Beyond Collapse

Beyond Collapse

A Movement That Cannot Train People Does Not Exist

Recruitment brings people in. Formation determines what they become.

Dan Eriksson's avatar
Dan Eriksson
Jul 13, 2026
∙ Paid
Giving a lecture at an internal training seminar, July 2026.

A political project can attract thousands of followers and still discover that almost nobody is ready when work needs to be done. The audience shares the articles and recognises the same enemies. Then someone must organise a meeting, manage money, resolve a conflict or carry a local group when a leader steps aside. The crowd suddenly becomes smaller.

Across the Right, we have become skilled at finding people who agree with us. We are far less skilled at helping them become reliable, competent and capable of carrying responsibility. Agreement produces an audience. Formation produces the people from whom an organisation can be built.

My previous essay described a ladder from attention to power: attention, influence, trust, infrastructure, power. But infrastructure does not appear because enough people join a mailing list. Someone has to build it, maintain it and teach others to do the same. A movement that cannot train such people has no future beyond its current leaders. Whatever its reach, it remains an audience gathered around a message.

Recruitment is an event

Someone finds an article or attends a meeting and realises that other people see what he sees. Isolation breaks. He feels he has come home. Movements often mistake this emotional arrival for a completed transformation.
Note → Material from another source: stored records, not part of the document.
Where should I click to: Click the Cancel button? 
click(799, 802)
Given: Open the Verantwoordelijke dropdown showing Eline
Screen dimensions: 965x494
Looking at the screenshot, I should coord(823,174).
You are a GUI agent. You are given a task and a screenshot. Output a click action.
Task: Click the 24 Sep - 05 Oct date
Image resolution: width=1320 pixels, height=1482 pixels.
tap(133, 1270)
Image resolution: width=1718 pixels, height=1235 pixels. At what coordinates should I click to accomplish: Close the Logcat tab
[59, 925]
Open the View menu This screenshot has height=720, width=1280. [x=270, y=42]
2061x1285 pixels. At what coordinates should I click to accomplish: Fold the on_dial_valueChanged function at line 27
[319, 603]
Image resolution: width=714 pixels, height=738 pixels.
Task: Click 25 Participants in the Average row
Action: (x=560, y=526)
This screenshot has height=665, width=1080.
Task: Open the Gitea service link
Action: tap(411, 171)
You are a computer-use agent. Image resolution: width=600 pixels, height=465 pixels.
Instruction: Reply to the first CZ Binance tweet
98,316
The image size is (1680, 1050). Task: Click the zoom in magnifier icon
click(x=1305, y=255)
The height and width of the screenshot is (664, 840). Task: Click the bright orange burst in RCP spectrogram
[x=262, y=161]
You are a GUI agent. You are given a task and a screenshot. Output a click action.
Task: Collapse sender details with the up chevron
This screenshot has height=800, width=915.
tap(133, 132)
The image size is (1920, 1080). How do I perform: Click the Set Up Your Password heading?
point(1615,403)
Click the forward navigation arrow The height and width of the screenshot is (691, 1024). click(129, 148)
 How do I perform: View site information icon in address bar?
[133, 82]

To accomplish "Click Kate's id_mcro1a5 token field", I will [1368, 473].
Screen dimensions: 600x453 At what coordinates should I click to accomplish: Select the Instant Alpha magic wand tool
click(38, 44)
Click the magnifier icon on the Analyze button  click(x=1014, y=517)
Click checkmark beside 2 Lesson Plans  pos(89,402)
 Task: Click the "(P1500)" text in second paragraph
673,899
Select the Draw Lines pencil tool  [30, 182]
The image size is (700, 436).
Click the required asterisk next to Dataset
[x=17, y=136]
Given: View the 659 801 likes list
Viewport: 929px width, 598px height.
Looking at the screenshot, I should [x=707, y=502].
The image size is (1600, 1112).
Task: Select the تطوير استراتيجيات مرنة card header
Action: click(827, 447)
The new supporter has accepted a diagnosis. None of it tells us whether he can arrive on time, keep a confidence, finish a difficult task, work with people he dislikes, accept correction or remain steady when attention turns hostile. Those qualities appear later, if at all. They are formed in repeated work, minor obligations, disagreement and boredom.

Recruitment asks whether someone agrees with us. Formation asks what kind of person he is becoming among us.